> **Task requirements**
Could you rewrite the passage about bird watchers, everything from "Another non-birder? Stanwood" down to "Spencer Island Park.", with "hours" changed to "whole afternoons"?

> **Selected extract**
=-=-=
Mauch got into birds in college, when a roommate inspired her to ditch the pet fish idea and go bigger. She ended up with a blue parakeet named Salty. The little guy went everywhere with her — including the plane ride home to Anchorage.
“He had to be louder than the plane itself,” Mauch chuckles. “It was hilarious. People looking over their shoulders trying to find it.”
Another non-birder? Stanwood resident Ann Kramer.
Kramer spends hours staring at birds. It’s what she was doing for the Christmas Bird Count, where I met her, toting a tripod bird scope across Spencer Island Park.
“You sort of become one with the birds whenever you sit with them,” she tells me, staring at snow geese flying overhead.
As an award-winning photographer, Kramer files intimate bird shots on her website. Dancing, wild-eyed grebes. Burrowing owls clearly whispering secrets to each other. A western tanager stretching to reach a flower like an avian Renaissance painting.
She describes a pair of American kestrels — the continent’s tiniest falcon — sneaking into her back yard to steal live worms (which she’d intended for other backyard birds). The female kestrel found the chow, made sure the coast was clear, and signaled to her mate.
=-=-=
> **Source data**
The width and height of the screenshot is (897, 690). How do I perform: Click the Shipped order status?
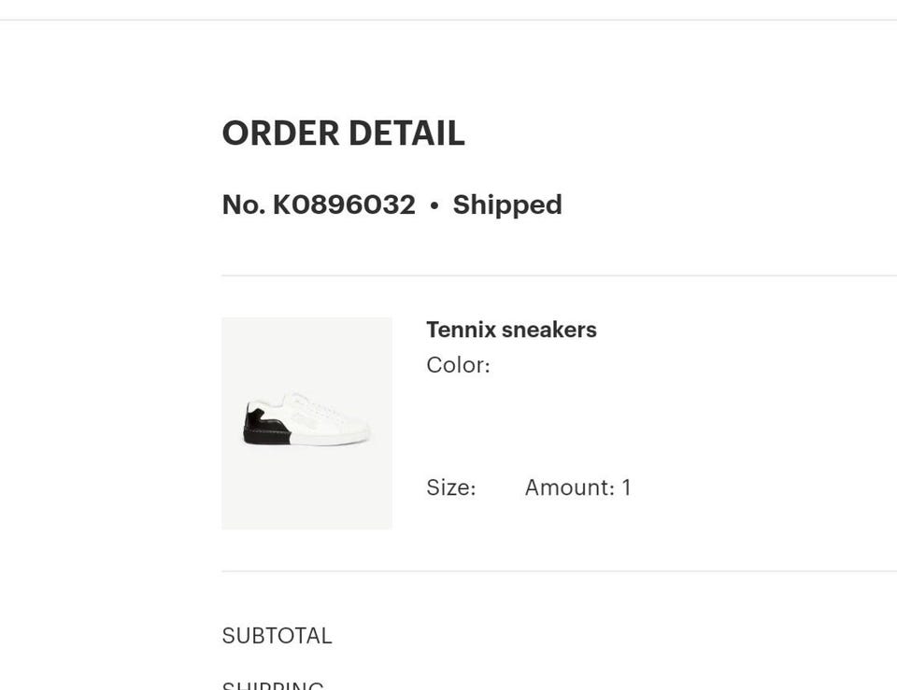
=-=-=
> **Task solution**
Another non-birder? Stanwood resident Ann Kramer.
Kramer spends whole afternoons staring at birds. It’s what she was doing for the Christmas Bird Count, where I met her, toting a tripod bird scope across Spencer Island Park.